Dave Bookless gives three reasons why we need to take expert warnings about climate change ‘very seriously’.
Nearly a month has gone by since the launch of the Stern Review on “The Economics of Climate Change”. Now it’s time to get it into perspective.
At the time there was massive media hype: The Independent gave its first 10 pages to the review, and the BBC reported it as its top story all day. Even The Sun had a large picture of Tony Blair in front of the planet under the headline: “I’m saving the world…YOU lot are paying!”
A month has passed. In a world of fast-moving media stories, it’s easy to lose perspective. Lebanon has all but disappeared, ‘Make Poverty History’ seems to be consigned to history. How do we tell if – as several people have suggested to me recently – climate change is simply for the ‘noughties’ what the Cold War was for the 1970s-1980s? Is it the case that we need a bogeyman, an enemy to battle against, even if the danger such ‘enemies’ present is inevitably exaggerated?
Having trained as an historian, I can see the argument. ‘Experts’ are forever warning about the coming apocalypse (the French invasion, “Reds under the bed”, an asteroid impact) and are nearly always wrong. Cry wolf too often and we just yawn and change channels.
Is it just the same with climate change? Having given a lot of time to the different viewpoints, I want to offer three reasons why this time we need to listen very seriously to the warnings.
Firstly, we need to because of the number and quality of the experts. There are still those who think that expert opinion is divided on climate change. It isn’t.
As Al Gore’s excellent film An Inconvenient Truth states: an analysis of the 900+ peer-reviewed scientific papers on climate change in the past decade showed 100% agreement that global warming is a] taking place and b] largely caused by man-made carbon-related emissions. There is no other scientific issue in history on which opinion has been so unanimous.
On no other issue have the world’s leading science academies issued a joint statement or scientists from such a vast variety of backgrounds produced joint reports (through the Intergovernmental Panel on Climate Change).
The only ‘experts’ who disagree with the consensus are quite simply either in the pocket of oil companies or making a cynically lucrative living out of playing Devil’s Advocate. Remember cigarettes and the tobacco industry’s claims?
The Stern Review has helped because a world-renowned economist, with no environmental axe to grind, has coldly looked at the facts and made some pretty stark conclusions.

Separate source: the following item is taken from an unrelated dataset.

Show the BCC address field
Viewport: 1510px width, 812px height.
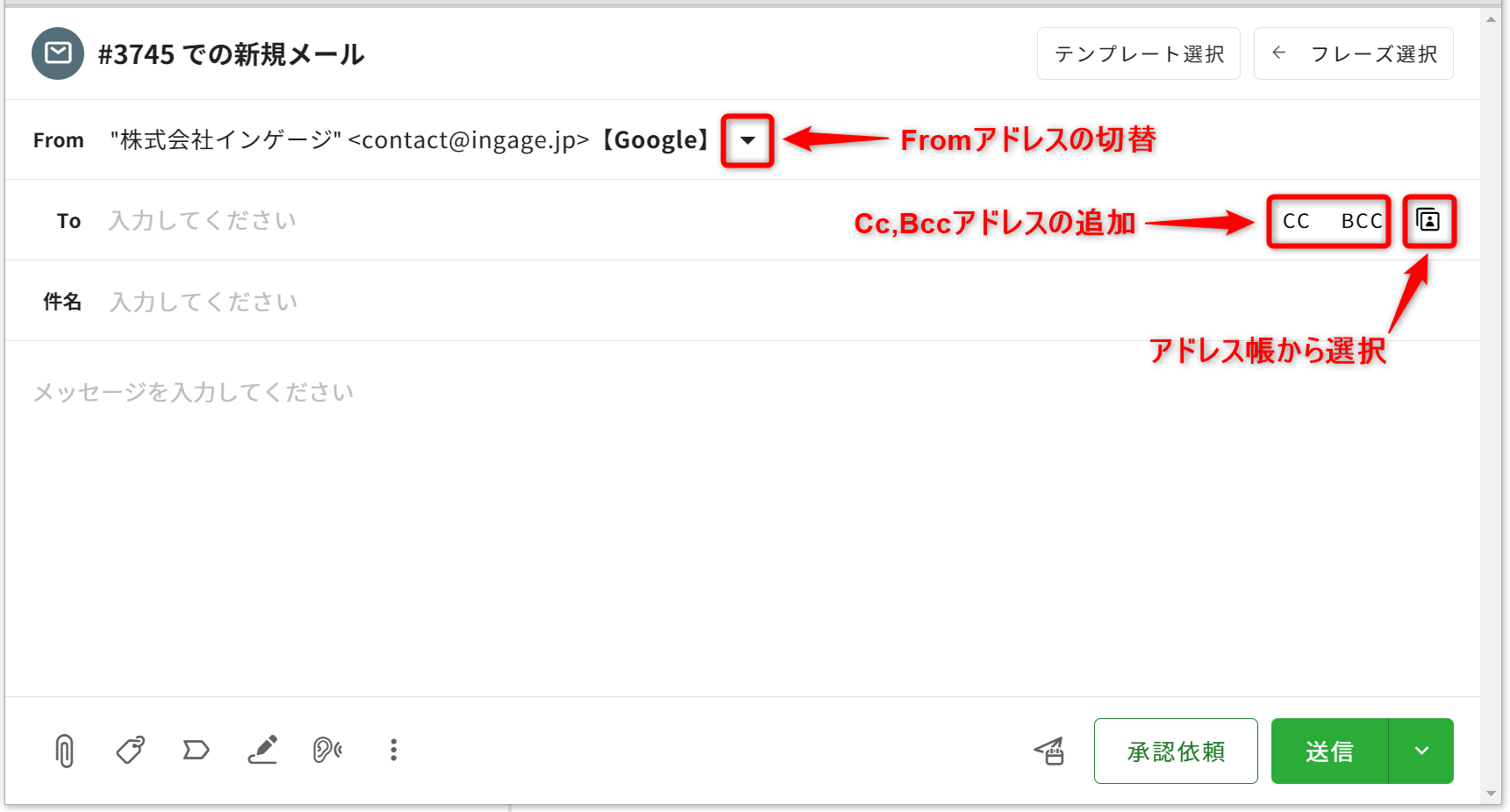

Secondly, we need to because of the clarity of the evidence and the scale of the impacts. As Stern reminds us, drawing from authoritative sources, climate change is already taking place and, even at current levels, the predicted impacts are large-scale and perhaps irreversible.
Hundreds of millions of people, particularly the world’s poor, will lose their livelihoods if not their lives. Up to 40% of wildlife species are under threat of extinction this century.
At this point, confusion sometimes breaks out because scientists genuinely differ as to the severity of likely impacts and as to whether we’ve already reached a catastrophic ‘tipping’ point of no return – as argued in James Lovelock’s The Revenge of Gaia – or whether a ‘window of opportunity’ still remains – the majority view, and, if so, whether this gives us 10, 30 or 50 years’ grace.
We need to recognise, as Stern admirably does, that science cannot make exact predictions when there are so many variables, but that we must act, and act now, because the risk of not doing so vastly outweighs the cost of taking decisive action immediately.
Thirdly, we must respond because Christian faith demands it.
This is a matter of justice. As Stern states: “The poorest countries and people will suffer earliest and most.” Talk to mission and development agencies in Africa and Asia and they are already seeing this. This is also a matter of simple obedience. The Bible may not address global human-induced climate change directly, but it lays a framework for human interaction with the planet.
The shocking truth is that Christians have largely missed the point in terms of God’s purpose for us as human beings on planet Earth. Our primary role from creation onwards is to ‘image God’ in looking after the planet in a just and godly way (Genesis 1.26-28).
The Stern Review may challenge us to put our hands slightly deeper in our pockets, but it assumes that a world predicated on ‘progress’ and ‘profit’ can continue with only slight adjustments. The Bible goes much further.
We are called to metanoia – to a complete about turn in our relationship with God, each other and the planet.
In our relationship with God, we need to rediscover that the planet is God’s, not ours, and that we are answerable for how we treat it. In our relationship with each other, we need to listen to the voices of those whose misery is caused by our luxury. In our relationship with the planet, we need to recognise that we are created from dust, and are interdependent with all life on God’s sustaining mercy.
We address climate change not just so we and our children may be safe but also as an act of worship to the One “by whom and for whom all things were made” (Colossians 1.16).
The Rev Dave Bookless is a CMS Mission Partner in Britain, who works as National Director of the Christian environmental charity A Rocha UK.